Estados Unidos e China suspendem tarifas e vão negociar durante 90 dias
O representante para o Comércio dos Estados Unidos, Jamieson Greer, afirmou esta segunda-feira que Washington e Pequim vão suspender a maioria dos direitos aduaneiros durante 90 dias, com início já na próxima quarta-feira.
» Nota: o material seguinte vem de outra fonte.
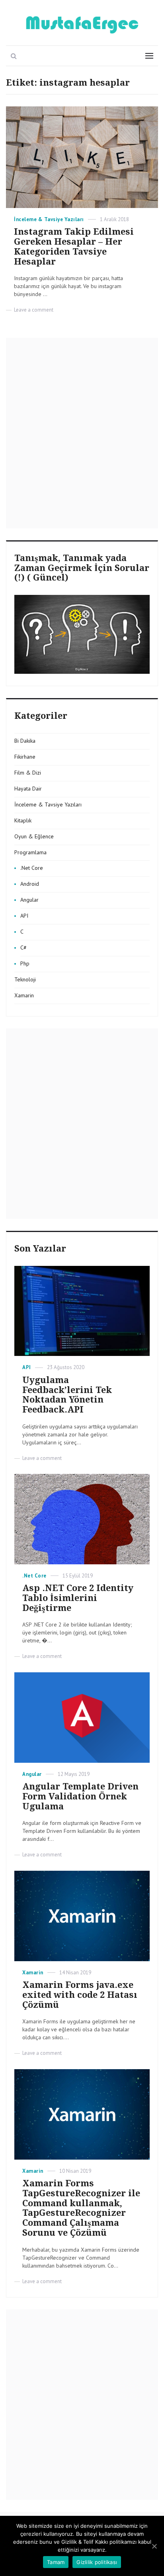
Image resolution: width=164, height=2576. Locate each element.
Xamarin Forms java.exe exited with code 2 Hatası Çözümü (79, 1995)
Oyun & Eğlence (34, 836)
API (24, 915)
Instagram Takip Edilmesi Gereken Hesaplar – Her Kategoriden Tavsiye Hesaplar (74, 246)
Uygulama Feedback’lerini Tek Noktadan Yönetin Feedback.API (67, 1395)
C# (23, 947)
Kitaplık (22, 820)
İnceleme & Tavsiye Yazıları (49, 219)
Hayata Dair (28, 788)
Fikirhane (24, 756)
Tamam (55, 2562)
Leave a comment (33, 309)
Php (24, 963)
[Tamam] (154, 2546)
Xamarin (24, 995)
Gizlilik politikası (96, 2562)
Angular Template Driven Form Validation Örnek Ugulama (80, 1796)
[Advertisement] (82, 432)
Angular (29, 899)
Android (29, 883)
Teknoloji (25, 979)
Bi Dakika (24, 740)
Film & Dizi (27, 772)
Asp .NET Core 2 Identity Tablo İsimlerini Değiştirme (77, 1598)
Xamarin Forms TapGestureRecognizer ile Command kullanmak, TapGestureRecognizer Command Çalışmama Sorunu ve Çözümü (81, 2208)
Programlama (30, 852)
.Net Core (31, 867)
Durante esse período, as duas partes continuarão a negociar um "desanuviamento definitivo".
Esta é uma redução significativa na guerra comercial que eclodiu no mês passado.
O secretário do Tesouro norte-americano, Scott Bessent, afirmou que os Estados Unidos e a República Popular da China vão reduzir "os direitos aduaneiros punitivos recíprocos em 115 pontos percentuais".
Assim sendo, as importações chinesas passam a pagar um direito aduaneiro de 30 por cento, enquanto os produtos americanos vão pagar um direito aduaneiro de 10 por cento.
A suspensão vai entrar em vigor formalmente na quarta-feira, anunciaram os representantes das duas maiores potências económicas do mundo numa declaração conjunta publicada esta manhã.
"Ambos os países representaram muito bem seus interesses nacionais", disse Bessent. "Ambos temos interesse num comércio equilibrado e os EUA continuarão a avançar nesse sentido". Entretanto, Jamieson Greer anunciou que as duas partes vão negociar durante um período de 90 dias.
No domingo, os negociadores norte-americanos e os chineses falaram a uma só voz no final de dois dias de conversações à porta fechada, em Genebra, sobre a questão dos direitos aduaneiros, com ambas as partes a comunicarem progressos significativos nas suas negociações.
As reuniões de Genebra foram as primeiras interações face a face entre altos funcionários económicos dos EUA e da China desde que o presidente dos EUA, Donald Trump, voltou ao poder e lançou a instabilidade global, impondo taxas particularmente pesadas à China.
Desde que assumiu o cargo, em janeiro, Trump aumentou as tarifas pagas pelos importadores americanos por produtos da China para 145 por cento, para além das que impôs a muitos produtos chineses durante o seu primeiro mandato e das tarifas cobradas pela antiga Administração Biden.
A China ripostou, aumentando as tarifas sobre os produtos americanos para 125 por cento.O vice-primeiro-ministro chinês, He Lifeng, saudou
os "progressos substanciais" registados na sequência das conversações
com os Estados Unidos.
A disputa tarifária paralisou quase 600 mil milhões de dólares em comércio bilateral, perturbando as cadeias de abastecimento e desencadeando alguns despedimentos.
Os mercados financeiros têm estado à procura de sinais de um abrandamento na guerra comercial. Agora, as conversações vieram aumentar as esperanças de que uma recessão global possa ser evitada.Questão do fentanil abordada nas conversações
Sobre o fentanil, Jamieson Greer disse que a República Popular da China compreendeu a gravidade da questão.
A utilização do fentanil, uma droga sintética, tornou-se um problema de saúde pública nos Estados Unidos nos últimos anos.
A questão tem sido um dos principais pontos do confronto tarifário entre as duas potências, com Washington a pedir a Pequim para reprimir a produção e exportação ilegal dos produtos químicos que permitem o fabrico da substância.
"Houve um compromisso surpreendente para lidar com a crise do fentanil. Foi a primeira vez que a China compreendeu a magnitude do que se está a passar nos Estados Unidos", disse Greer.